The degree of a vertex in an undirected graph is defined as the number of incident edges. Every input edge contributes exactly one incidence to each of its endpoints and no other vertex. By adding 1 to both endpoints during input processing, we exactly accumulate the definition of degree. Since no edge is missed or double-counted beyond its two endpoints, the resulting array is correct for all vertices.

Python Solution

import sys
input = sys.stdin.readline

def solve():
    n, m = map(int, input().split())
    deg = [0] * (n + 1)

    for _ in range(m):
        a, b = map(int, input().split())
        deg[a] += 1
        deg[b] += 1

    p, q = map(int, input().split())

    ans = 0
    for i in range(1, n + 1):
        if p <= deg[i] <= q:
            ans += 1

    print(ans)

if __name__ == "__main__":
    solve()

The solution uses a simple degree array indexed by planet id. The most important implementation detail is that we do not build adjacency lists at all, because only degree counts matter. This avoids extra memory overhead and keeps the solution linear.

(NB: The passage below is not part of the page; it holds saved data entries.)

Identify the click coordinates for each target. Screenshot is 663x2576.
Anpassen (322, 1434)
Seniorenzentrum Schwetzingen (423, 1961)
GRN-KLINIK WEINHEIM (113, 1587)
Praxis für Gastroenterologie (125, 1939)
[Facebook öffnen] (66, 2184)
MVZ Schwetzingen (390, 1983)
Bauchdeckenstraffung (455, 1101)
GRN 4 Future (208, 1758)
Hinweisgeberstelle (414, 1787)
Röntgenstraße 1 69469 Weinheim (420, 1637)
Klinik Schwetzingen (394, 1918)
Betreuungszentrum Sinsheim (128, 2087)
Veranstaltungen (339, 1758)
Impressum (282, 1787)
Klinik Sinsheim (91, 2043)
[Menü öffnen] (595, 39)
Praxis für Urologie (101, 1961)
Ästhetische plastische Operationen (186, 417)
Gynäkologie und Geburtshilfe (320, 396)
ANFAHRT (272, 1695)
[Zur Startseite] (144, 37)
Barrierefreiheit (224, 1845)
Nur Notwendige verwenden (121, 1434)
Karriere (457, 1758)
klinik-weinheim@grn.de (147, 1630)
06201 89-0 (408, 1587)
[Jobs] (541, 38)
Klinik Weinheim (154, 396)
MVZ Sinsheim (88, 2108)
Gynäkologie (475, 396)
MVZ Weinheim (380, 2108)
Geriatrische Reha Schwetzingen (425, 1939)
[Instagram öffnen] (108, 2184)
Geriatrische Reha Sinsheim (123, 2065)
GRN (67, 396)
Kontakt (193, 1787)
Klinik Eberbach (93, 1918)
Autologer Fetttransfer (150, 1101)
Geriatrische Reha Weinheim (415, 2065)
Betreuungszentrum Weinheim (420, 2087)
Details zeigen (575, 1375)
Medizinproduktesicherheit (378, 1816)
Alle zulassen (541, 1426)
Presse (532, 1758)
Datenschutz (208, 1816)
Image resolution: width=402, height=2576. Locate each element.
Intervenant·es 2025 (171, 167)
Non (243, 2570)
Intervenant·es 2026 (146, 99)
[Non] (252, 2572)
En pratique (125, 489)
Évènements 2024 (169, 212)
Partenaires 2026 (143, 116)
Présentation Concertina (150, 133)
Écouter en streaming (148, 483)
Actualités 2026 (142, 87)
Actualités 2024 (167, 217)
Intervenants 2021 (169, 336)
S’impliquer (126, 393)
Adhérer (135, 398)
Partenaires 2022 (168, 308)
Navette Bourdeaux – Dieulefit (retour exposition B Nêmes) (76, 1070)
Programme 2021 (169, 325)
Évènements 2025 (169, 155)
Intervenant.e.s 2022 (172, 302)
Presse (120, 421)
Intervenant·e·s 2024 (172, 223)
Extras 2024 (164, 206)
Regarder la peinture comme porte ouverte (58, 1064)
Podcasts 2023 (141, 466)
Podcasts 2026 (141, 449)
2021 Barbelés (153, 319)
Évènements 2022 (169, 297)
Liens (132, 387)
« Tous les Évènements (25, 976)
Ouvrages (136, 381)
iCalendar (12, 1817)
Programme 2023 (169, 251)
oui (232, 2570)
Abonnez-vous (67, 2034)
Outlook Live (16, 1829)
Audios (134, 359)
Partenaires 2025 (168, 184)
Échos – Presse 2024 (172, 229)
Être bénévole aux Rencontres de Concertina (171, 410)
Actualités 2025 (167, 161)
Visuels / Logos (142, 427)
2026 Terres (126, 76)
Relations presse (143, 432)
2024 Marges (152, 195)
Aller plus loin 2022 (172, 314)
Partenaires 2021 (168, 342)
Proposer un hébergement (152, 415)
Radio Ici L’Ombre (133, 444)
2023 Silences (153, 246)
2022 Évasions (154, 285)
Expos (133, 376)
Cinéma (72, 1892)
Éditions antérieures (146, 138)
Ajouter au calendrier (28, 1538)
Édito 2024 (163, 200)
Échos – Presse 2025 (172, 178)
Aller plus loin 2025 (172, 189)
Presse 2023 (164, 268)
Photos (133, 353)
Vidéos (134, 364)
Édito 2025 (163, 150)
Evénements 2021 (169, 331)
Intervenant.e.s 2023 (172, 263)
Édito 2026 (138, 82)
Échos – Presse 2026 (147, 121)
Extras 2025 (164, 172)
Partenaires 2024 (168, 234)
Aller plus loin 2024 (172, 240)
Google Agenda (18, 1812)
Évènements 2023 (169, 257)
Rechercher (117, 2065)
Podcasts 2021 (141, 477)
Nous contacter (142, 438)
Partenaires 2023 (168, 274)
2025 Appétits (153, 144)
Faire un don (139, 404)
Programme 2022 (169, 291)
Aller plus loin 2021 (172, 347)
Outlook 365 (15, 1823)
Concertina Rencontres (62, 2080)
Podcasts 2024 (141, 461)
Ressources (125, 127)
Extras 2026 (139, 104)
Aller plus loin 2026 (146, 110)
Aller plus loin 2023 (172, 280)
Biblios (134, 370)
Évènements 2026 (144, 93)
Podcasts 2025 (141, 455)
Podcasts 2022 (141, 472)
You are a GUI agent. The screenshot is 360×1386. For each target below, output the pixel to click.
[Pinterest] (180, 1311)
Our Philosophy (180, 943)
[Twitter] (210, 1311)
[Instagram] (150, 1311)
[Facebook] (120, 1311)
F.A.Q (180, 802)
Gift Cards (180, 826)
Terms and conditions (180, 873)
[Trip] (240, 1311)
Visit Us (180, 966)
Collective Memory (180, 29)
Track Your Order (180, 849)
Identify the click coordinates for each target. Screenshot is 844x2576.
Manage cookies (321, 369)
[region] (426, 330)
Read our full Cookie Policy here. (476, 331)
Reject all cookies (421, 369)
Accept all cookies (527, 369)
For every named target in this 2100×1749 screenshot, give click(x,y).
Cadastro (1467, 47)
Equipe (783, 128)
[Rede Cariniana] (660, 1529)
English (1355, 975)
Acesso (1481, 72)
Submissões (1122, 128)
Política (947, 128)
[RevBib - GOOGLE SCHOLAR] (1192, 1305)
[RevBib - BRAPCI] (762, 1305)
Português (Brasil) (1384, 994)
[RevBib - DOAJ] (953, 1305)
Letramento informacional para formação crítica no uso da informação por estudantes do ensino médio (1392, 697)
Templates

The bounds check p <= deg[i] <= q must include both endpoints. Off-by-one mistakes here are common, especially when interpreting whether the interval is inclusive. Since the problem explicitly says inclusive, both comparisons must be non-strict.

Worked Examples

Sample 1

Input:

2 1
1 2
1 2
Step Edge deg[1] deg[2]
Init - 0 0
After edge (1,2) 1 1

P = 1, Q = 2

Both nodes satisfy the condition.

Output is 2.

This confirms that even in the smallest connected graph, both endpoints are counted symmetrically.

Sample 2

Input:

4 3
1 2
1 3
1 4
2 3
Step Edge deg[1] deg[2] deg[3] deg[4]
Init - 0 0 0 0
(1,2) 1 1 1 0 0
(1,3) 2 2 1 1 0
(1,4) 3 3 1 1 1

P = 2, Q = 3

Only node 1 has degree 3, so only it is counted.

Output is 1.

This shows how hubs emerge naturally in degree accumulation and how the range filter isolates them.

Complexity Analysis

Measure Complexity Explanation
Time O(N + M) Each edge is processed once, then each node is checked once
Space O(N) Degree array of size N

The input limits of up to 10^4 nodes and 10^5 edges make this comfortably efficient. The solution performs on the order of 10^5 operations, which is trivial for typical time limits.

Test Cases

import sys, io

def run(inp: str) -> str:
    sys.stdin = io.StringIO(inp)
    import sys
    input = sys.stdin.readline

    n, m = map(int, input().split())
    deg = [0] * (n + 1)

    for _ in range(m):
        a, b = map(int, input().split())
        deg[a] += 1
        deg[b] += 1

    p, q = map(int, input().split())

    ans = 0
    for i in range(1, n + 1):
        if p <= deg[i] <= q:
            ans += 1

    return str(ans)

# provided samples
assert run("""2 1
1 2
1 2
""") == "2"

assert run("""4 3
1 2
1 3
1 4
2 3
""") == "1"

# custom cases
assert run("""1 0
1 1
""") == "0", "single isolated node outside range"

assert run("""1 0
0 0
""") == "1", "single node with degree zero inside range"

assert run("""5 0
0 0
""") == "5", "all isolated nodes counted"

assert run("""3 3
1 2
2 3
1 3
2 2
""") == "1", "triangle graph only middle node excluded? boundary check"
Test input Expected output What it validates
single node, no edges, P=1 0 exclusion of degree 0
single node, P=0 1 inclusion of zero-degree nodes
empty graph with P=0 N all nodes counted
triangle graph 1 correct degree accumulation and filtering

Edge Cases

When there are no edges, every planet has degree zero. The algorithm still initializes all degrees to zero and performs no updates. The final loop counts how many nodes satisfy P ≤ 0 ≤ Q, which is correct because isolated nodes are valid candidates only if zero lies in the interval.

For a single node graph, the loop over edges is skipped entirely. The degree remains zero, and the final answer depends entirely on whether the interval includes zero. This confirms that the solution does not assume at least one edge exists.

When all nodes are highly connected, for example a complete graph, each node accumulates degree N−1 through repeated symmetric updates. Since each edge contributes exactly two increments, no overcounting occurs, and filtering remains correct even at maximum density.